● ЦЕЛЬ ЗАДАНИЯ: Сможете продолжить приведенный ниже текст о Лукомском и архитектурном ансамбле, начав сразу после его последнего предложения?

● ИСХОДНЫЙ ТЕКСТ:
• • •
Это, однако, не помешало Лукомскому через несколько строк опровергнуть самого себя другим утверждением: «Зодчество — искусство, тесно связанное с жизнью, не может быть слепым повторением, хотя бы гениальных произведений прошлых эпох» [Г.К. Лукомский. «Старый Петербург» и «Современный Петербург» Изд. «Свободное искусство», 1917 г.].

На Лукомском приходится останавливаться, не как на знатоке дореволюционной архитектуры, художнике и эстете,— память о нем сохранили русские архивы. К сожалению, Лукомский — прообраз нашего современного советского строителя, страдающего над разрешением проблемы современного архитектурного ансамбля.

Что собой представляет современное понятие об архитектурном ансамбле? Одни считают ансамблем гармонию стиля зданий, окраски их и однородность благоустройства. Улица, сплошь застроенная домами в стиле «ампир» или «модерн» и окрашенная в один определенный цвет, вполне удовлетворяет эту точку зрения. Другие считают ансамблем дисгармонию. Рядом стоящие здания «Известий ВЦИК» и Страстного монастыря для них органический ансамбль современности.
• • •
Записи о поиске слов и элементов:
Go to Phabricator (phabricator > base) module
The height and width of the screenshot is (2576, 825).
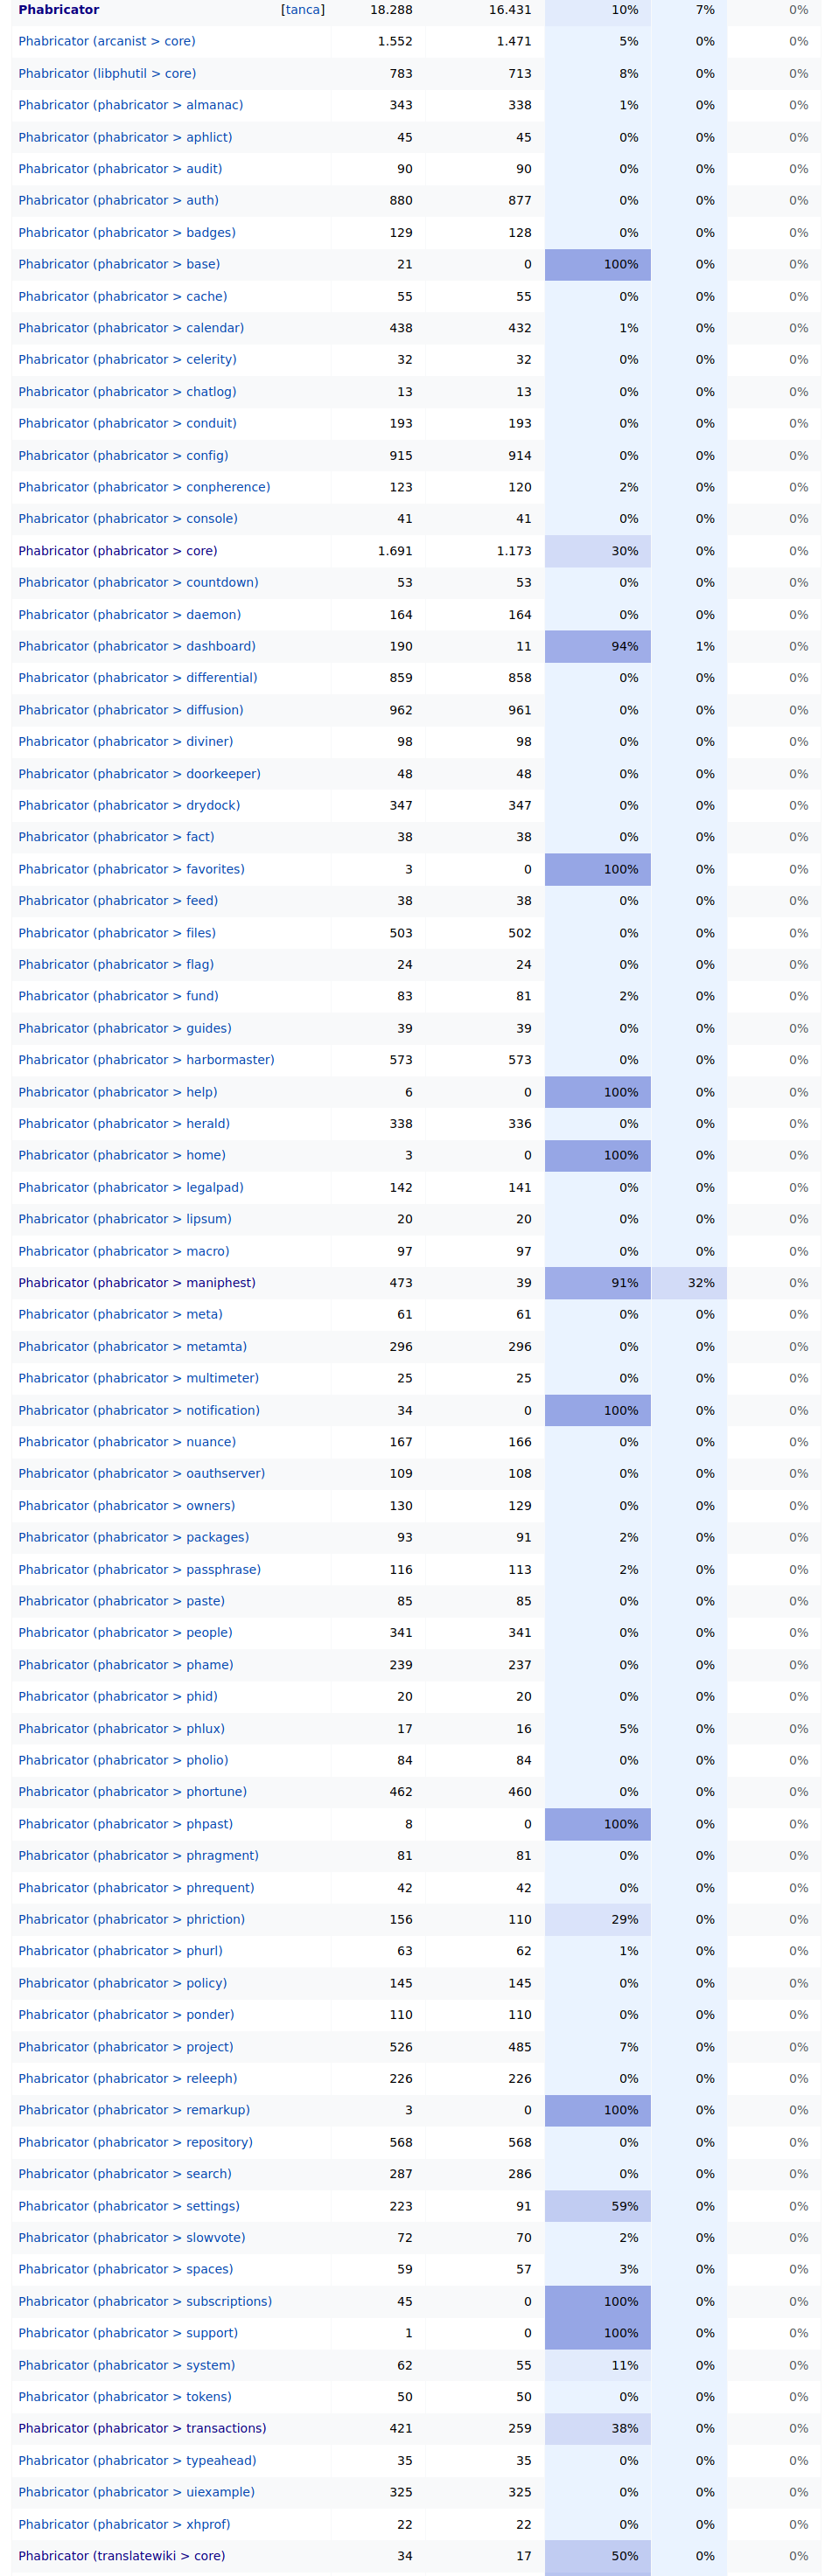[x=119, y=264]
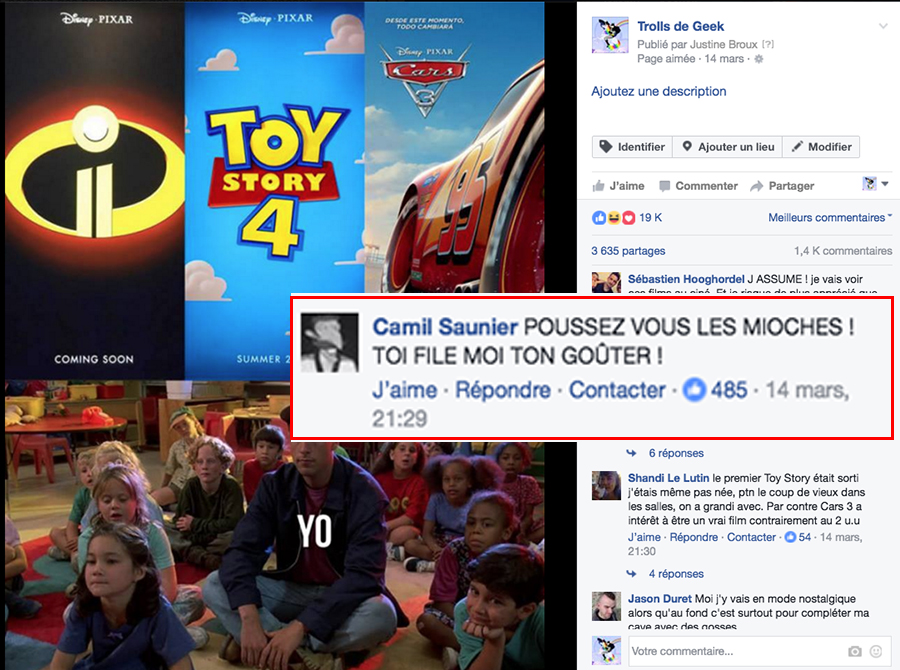Expand 4 réponses under Shandi Le Lutin

676,574
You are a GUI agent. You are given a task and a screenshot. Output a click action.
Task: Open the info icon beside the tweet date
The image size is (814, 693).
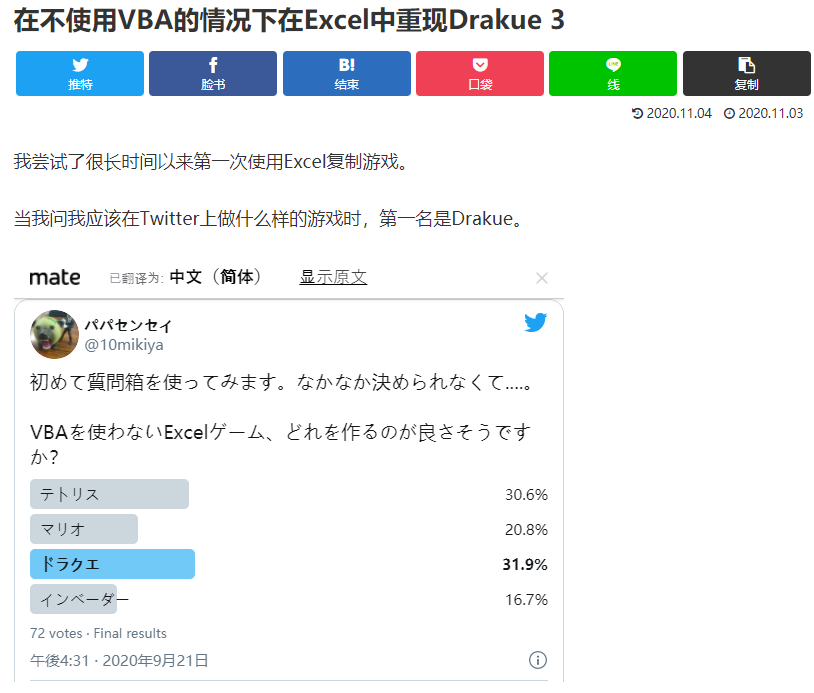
• • •
● ОТВЕТ:
Первые так же, как и Лукомский, возмущаются: «Зачем тротуар у одного дома выложен плитами, а рядом асфальтом; зачем эта пестрота — свобода выбора материалов; зачем эта окраска фасадов — пестрая, возмутительно негармоничная, безвкусная?!»

Вторые, эстетического мировоззрения, которых все же коснулась революция, так же, как и Лукомский, обычно негодуют по поводу сноса старых зданий и ветхих церквей, близко принимая к сердцу интересы «государственной охраны памятников искусства и старины».

«Неподалеку от Сердобольской улицы существовала прелестная деревянная круглая беседочка, очень благородно, тактично украшенная орнаментами по фризу и покрытая куполом. Долгое время в ней существовала какая-то слесарная мастерская. Конечно, павильончик был попорчен, но все-таки существовал. Сгорела ли построечка, пошла ли за ветхостью на дрова,— но она больше не существует»,— так писал Лукомский о «вандализме» в своем «Старом Петербурге».

Но как бы ни были смешны эти грустные строки, скрытая в них своеобразная архибуржуазная эстетика для нас злободневна. В 1928 г. студенты Вхутеина проектировали по заданию Наркомпроса постройку Дома художников в Москве, при чем непременным условием проекта являлось обязательное сохранение ветхой церкви, имеющейся на площади, отводимой под постройку, Стиль нового здания должен быть современным, стиль церкви неприкосновенным, но обе архитектурные массы должны гармонировать в ансамбле окружающих строений.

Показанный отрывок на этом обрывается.